### Source records
=== Begin Enclosure ===

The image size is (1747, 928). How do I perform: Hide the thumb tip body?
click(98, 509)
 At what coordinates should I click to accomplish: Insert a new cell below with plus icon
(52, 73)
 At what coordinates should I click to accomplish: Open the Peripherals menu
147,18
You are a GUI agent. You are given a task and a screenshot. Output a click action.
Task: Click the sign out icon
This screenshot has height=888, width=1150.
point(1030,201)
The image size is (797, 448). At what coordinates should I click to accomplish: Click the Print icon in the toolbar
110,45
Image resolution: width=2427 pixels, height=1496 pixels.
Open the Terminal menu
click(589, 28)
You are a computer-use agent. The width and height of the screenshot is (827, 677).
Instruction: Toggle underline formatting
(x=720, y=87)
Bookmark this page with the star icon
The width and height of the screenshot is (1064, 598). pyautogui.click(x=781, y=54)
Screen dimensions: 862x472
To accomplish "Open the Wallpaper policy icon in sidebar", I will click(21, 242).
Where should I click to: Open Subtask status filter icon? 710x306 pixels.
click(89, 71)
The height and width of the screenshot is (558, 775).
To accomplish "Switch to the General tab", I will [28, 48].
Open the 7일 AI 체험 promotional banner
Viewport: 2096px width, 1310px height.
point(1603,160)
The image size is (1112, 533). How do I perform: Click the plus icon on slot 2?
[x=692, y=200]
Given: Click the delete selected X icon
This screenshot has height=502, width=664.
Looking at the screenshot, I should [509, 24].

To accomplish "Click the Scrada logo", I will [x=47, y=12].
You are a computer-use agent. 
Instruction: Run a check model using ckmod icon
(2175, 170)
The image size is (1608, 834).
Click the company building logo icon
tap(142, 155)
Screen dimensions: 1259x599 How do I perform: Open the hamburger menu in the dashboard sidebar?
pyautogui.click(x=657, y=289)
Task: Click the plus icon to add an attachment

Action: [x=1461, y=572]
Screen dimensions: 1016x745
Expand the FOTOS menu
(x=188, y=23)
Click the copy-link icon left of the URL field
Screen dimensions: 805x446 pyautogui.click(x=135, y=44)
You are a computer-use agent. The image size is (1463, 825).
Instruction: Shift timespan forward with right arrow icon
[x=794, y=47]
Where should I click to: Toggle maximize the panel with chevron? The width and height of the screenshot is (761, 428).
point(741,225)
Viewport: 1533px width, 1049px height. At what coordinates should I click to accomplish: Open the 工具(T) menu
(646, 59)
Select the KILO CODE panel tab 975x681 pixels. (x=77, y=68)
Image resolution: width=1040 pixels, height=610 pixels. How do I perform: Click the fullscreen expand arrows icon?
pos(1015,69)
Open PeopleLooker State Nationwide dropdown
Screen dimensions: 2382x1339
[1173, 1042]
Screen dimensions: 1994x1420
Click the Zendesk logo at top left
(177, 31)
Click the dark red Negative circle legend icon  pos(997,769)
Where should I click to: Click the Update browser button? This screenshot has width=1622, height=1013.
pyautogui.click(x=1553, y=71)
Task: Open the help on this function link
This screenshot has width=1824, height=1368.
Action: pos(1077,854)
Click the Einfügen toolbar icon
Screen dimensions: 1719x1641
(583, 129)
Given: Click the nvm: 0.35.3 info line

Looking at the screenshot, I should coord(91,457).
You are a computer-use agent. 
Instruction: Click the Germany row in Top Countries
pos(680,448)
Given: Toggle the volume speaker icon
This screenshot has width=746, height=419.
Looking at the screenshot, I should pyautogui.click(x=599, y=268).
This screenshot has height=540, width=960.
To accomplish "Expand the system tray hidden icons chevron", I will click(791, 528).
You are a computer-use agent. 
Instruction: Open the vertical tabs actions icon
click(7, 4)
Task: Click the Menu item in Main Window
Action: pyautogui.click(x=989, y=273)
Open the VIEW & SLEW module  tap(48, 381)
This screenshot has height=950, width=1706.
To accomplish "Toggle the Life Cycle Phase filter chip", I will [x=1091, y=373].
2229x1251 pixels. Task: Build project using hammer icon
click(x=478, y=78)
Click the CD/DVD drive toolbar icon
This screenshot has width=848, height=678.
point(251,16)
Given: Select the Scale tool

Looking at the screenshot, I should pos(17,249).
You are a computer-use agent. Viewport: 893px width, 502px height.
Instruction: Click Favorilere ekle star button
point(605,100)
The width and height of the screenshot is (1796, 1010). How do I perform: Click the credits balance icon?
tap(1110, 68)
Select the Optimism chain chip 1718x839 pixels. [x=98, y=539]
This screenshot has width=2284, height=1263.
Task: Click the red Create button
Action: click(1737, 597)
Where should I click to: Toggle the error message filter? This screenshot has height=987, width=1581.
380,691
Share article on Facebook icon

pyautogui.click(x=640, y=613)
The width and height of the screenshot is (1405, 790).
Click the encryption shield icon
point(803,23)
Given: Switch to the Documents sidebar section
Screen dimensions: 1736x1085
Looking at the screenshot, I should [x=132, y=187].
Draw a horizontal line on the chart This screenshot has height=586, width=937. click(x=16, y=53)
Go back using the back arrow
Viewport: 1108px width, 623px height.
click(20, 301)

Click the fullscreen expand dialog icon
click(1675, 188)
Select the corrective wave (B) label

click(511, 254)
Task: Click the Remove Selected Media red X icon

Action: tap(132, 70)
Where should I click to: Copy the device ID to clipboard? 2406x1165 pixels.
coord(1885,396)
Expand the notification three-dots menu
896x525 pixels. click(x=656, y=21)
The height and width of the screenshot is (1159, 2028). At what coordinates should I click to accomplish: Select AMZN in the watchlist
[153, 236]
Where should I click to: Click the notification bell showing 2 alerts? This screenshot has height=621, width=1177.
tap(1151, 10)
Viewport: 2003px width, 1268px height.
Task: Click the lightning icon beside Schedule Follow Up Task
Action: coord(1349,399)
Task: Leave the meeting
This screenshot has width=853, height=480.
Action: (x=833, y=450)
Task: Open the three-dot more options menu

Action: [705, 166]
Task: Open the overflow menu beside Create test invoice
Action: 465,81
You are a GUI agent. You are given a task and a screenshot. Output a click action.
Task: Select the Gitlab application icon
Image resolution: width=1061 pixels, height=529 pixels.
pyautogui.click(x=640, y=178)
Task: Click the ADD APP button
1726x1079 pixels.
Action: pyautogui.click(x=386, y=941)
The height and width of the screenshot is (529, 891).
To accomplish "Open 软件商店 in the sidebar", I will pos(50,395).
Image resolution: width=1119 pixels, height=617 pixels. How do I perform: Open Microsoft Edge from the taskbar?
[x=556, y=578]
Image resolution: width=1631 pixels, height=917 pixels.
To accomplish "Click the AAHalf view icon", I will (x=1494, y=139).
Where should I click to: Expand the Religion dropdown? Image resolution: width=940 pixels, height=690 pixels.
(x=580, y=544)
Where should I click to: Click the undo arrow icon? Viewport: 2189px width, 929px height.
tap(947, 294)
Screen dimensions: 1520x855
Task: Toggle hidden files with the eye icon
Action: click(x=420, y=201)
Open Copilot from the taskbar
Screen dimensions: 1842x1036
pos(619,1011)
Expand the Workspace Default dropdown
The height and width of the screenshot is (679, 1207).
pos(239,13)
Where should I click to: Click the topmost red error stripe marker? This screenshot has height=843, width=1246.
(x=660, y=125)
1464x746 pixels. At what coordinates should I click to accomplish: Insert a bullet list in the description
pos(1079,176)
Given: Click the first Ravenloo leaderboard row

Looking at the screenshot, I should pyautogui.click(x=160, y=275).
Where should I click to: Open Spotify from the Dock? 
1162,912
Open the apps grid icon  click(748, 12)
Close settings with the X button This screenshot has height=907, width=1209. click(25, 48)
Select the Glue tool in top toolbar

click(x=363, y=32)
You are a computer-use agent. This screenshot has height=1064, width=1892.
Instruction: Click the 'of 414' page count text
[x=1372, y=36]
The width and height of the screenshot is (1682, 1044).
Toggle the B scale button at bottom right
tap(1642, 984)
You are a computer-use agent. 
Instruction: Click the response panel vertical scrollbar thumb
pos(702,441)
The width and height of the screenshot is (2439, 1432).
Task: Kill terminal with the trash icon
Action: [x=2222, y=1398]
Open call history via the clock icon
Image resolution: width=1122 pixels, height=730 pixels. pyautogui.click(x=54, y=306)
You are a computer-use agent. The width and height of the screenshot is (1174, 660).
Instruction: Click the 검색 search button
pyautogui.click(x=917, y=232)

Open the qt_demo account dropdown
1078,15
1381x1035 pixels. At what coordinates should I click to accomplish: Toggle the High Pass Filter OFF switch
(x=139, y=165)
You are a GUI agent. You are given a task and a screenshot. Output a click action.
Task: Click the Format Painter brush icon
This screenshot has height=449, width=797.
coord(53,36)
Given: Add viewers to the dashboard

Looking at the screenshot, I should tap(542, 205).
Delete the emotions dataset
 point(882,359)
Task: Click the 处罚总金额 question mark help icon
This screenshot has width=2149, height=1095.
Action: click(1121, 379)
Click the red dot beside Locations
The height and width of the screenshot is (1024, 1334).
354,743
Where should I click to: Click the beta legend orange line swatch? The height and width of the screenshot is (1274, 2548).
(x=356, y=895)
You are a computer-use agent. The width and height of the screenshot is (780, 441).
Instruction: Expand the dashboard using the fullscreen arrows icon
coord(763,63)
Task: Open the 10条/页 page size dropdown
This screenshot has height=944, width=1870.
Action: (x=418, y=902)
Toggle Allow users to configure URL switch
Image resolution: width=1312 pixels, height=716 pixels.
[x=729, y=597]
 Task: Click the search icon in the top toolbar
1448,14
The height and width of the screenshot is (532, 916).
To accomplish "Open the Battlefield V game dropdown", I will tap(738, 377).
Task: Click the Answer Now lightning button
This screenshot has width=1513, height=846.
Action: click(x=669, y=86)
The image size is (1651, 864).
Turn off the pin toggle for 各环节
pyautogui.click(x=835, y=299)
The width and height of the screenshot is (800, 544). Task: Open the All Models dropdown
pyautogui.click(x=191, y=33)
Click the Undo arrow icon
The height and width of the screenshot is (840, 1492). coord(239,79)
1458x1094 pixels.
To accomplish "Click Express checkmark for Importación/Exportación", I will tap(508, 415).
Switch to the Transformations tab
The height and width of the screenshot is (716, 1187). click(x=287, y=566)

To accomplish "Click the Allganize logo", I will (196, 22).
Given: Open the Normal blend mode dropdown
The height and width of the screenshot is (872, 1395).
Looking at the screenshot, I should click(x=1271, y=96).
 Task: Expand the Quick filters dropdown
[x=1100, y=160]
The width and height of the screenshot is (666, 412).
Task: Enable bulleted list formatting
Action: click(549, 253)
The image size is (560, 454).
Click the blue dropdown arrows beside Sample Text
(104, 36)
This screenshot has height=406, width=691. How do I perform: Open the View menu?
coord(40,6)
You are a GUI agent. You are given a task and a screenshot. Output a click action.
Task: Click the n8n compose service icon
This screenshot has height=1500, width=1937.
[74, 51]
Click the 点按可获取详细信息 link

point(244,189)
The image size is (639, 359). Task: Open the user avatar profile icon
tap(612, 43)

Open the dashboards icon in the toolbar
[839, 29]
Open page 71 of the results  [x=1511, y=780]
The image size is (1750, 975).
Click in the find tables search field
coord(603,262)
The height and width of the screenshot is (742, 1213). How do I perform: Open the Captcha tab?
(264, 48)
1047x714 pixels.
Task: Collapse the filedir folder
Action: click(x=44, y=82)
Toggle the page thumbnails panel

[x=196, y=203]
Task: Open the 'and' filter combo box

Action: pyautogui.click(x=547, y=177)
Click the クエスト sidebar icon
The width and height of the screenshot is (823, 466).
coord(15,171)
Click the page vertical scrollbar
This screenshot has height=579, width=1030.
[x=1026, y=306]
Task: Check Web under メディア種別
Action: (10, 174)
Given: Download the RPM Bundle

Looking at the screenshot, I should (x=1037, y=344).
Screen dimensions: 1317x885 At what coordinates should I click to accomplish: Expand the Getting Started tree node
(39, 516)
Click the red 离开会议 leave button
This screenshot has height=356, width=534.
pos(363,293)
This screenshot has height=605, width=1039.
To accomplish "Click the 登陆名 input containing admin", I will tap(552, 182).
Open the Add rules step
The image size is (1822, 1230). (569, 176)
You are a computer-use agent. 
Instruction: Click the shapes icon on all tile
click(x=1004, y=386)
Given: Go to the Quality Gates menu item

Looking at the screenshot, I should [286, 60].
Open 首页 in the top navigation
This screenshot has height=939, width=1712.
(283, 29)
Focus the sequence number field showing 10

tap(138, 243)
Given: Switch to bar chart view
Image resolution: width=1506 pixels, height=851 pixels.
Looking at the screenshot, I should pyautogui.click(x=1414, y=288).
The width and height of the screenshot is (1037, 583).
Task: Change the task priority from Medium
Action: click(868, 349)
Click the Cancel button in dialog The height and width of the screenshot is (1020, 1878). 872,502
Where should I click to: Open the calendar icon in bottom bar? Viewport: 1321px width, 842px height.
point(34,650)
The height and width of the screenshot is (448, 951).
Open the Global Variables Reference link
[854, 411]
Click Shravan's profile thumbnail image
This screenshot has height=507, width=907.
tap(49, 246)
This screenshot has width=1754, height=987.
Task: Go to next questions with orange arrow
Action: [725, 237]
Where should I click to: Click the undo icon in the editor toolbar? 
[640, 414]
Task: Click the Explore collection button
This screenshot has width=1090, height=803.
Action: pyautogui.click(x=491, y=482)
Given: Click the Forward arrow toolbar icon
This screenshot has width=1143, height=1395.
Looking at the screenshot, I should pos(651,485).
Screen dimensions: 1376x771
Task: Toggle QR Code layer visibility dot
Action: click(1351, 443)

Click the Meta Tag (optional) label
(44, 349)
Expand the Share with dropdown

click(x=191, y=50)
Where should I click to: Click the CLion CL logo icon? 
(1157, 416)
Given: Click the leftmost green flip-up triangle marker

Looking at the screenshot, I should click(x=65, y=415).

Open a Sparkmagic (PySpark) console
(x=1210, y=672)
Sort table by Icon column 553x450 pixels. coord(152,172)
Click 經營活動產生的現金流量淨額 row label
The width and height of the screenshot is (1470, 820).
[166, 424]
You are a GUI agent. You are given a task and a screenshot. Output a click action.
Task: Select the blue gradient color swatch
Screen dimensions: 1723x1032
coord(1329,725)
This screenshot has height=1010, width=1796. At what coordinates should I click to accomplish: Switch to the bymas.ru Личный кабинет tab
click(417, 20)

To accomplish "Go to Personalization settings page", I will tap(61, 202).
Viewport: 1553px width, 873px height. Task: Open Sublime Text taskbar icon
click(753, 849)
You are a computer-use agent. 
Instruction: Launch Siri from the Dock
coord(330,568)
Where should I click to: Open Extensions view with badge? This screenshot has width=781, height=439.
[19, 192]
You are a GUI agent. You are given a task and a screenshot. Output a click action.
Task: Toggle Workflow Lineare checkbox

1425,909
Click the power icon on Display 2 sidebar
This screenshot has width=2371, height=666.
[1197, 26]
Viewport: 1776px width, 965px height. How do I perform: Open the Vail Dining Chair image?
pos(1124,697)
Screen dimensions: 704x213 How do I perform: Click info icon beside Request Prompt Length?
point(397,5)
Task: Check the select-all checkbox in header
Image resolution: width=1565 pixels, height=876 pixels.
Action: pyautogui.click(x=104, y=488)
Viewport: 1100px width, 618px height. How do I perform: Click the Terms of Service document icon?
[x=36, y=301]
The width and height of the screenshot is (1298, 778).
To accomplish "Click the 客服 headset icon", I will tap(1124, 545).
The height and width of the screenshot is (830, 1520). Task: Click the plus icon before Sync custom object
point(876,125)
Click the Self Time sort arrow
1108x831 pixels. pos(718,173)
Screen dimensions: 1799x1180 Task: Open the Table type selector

=== End Enclosure ===

### Goal of the exercise
All lines of the data that hold "settings" need to be copied.

### Solution
Close settings with the X button This screenshot has height=907, width=1209. click(25, 48)
To accomplish "Go to Personalization settings page", I will tap(61, 202).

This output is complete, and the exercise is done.